------ Records ------

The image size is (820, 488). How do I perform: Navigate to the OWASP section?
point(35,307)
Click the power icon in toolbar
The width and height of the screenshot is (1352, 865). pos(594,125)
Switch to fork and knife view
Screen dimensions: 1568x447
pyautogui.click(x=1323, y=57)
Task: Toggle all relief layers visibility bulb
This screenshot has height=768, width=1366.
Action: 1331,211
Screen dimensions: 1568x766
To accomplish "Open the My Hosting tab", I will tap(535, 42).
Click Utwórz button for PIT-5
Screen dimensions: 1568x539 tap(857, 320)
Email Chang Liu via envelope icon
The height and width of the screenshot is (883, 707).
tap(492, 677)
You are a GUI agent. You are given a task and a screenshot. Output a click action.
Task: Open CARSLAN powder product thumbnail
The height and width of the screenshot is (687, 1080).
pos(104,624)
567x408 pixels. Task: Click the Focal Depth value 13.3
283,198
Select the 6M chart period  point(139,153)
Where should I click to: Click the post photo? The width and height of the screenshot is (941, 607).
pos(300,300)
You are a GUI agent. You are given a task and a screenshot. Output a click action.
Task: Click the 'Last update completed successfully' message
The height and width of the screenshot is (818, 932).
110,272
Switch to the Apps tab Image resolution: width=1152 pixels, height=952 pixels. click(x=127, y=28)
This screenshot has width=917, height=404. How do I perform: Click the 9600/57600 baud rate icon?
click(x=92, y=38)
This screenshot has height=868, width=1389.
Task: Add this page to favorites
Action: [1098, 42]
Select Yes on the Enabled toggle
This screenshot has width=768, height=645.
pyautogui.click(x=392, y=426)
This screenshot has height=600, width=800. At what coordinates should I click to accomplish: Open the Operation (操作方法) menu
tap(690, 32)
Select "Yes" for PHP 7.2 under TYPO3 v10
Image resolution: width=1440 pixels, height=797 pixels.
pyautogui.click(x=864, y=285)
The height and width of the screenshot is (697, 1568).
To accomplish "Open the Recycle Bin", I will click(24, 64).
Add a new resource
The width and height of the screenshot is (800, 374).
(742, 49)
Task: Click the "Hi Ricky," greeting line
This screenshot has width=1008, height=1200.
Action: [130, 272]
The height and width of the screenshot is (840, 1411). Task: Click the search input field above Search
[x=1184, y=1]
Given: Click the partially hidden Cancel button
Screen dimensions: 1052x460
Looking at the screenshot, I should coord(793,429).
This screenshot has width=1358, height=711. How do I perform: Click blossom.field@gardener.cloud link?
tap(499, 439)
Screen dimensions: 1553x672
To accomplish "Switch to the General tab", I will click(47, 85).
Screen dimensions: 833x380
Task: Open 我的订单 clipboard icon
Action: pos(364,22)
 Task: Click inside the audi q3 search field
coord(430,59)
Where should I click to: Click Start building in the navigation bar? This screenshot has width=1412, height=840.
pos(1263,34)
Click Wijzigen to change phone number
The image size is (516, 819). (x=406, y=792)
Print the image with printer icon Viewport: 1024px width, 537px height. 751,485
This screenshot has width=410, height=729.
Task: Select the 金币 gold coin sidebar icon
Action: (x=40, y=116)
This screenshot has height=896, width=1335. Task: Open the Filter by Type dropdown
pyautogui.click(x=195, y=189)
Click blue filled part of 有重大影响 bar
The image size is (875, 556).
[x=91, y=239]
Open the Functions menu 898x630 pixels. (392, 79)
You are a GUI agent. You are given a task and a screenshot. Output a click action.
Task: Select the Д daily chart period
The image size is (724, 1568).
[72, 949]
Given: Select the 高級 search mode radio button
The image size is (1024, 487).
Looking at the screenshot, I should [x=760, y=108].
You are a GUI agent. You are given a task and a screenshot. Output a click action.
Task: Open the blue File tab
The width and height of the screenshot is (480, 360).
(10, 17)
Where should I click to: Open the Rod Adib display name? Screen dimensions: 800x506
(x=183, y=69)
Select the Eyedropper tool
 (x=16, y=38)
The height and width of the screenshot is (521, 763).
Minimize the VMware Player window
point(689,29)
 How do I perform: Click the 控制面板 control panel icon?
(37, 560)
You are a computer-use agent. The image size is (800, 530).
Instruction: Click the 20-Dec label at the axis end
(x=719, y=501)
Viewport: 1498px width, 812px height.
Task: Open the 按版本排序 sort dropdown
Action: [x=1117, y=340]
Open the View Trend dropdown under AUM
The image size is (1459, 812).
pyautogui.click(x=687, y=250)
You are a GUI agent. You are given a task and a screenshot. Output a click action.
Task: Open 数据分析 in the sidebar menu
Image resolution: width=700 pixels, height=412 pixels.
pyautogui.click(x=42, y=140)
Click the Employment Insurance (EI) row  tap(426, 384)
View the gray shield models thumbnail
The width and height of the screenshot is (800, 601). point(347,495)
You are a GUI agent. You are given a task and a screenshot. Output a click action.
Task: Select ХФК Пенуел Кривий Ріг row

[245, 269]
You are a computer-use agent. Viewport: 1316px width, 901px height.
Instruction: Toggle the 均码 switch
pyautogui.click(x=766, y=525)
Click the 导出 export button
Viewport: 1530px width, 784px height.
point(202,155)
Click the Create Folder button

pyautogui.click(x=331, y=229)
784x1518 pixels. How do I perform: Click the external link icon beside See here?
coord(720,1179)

------

## Task details
Exactly the lines from the one with "You are a computer-use agent. Viewport: 1316px" through the final line of the entries are to be returned, both ends included.

## Your response
You are a computer-use agent. Viewport: 1316px width, 901px height.
Instruction: Toggle the 均码 switch
pyautogui.click(x=766, y=525)
Click the 导出 export button
Viewport: 1530px width, 784px height.
point(202,155)
Click the Create Folder button

pyautogui.click(x=331, y=229)
784x1518 pixels. How do I perform: Click the external link icon beside See here?
coord(720,1179)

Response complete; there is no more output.